How to complete this task
Some entries follow. Reproduce exactly the lines starting at the one with "Click the help" and stopping after the one with "Open the DNS".

Available data

=== Section Start ===

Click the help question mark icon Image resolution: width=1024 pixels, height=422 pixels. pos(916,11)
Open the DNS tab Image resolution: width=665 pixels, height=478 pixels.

=== Section End ===
=== Section Start ===

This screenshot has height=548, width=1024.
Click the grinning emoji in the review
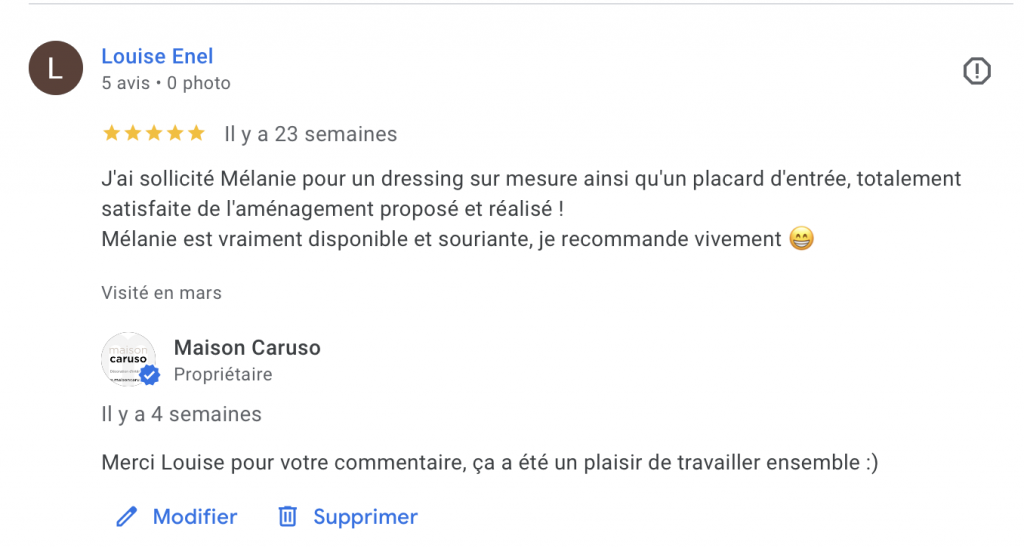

=== Section End ===
=== Section Start ===

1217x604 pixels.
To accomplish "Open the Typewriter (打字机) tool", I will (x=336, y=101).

=== Section End ===

Expected answer
Click the help question mark icon Image resolution: width=1024 pixels, height=422 pixels. pos(916,11)
Open the DNS tab Image resolution: width=665 pixels, height=478 pixels.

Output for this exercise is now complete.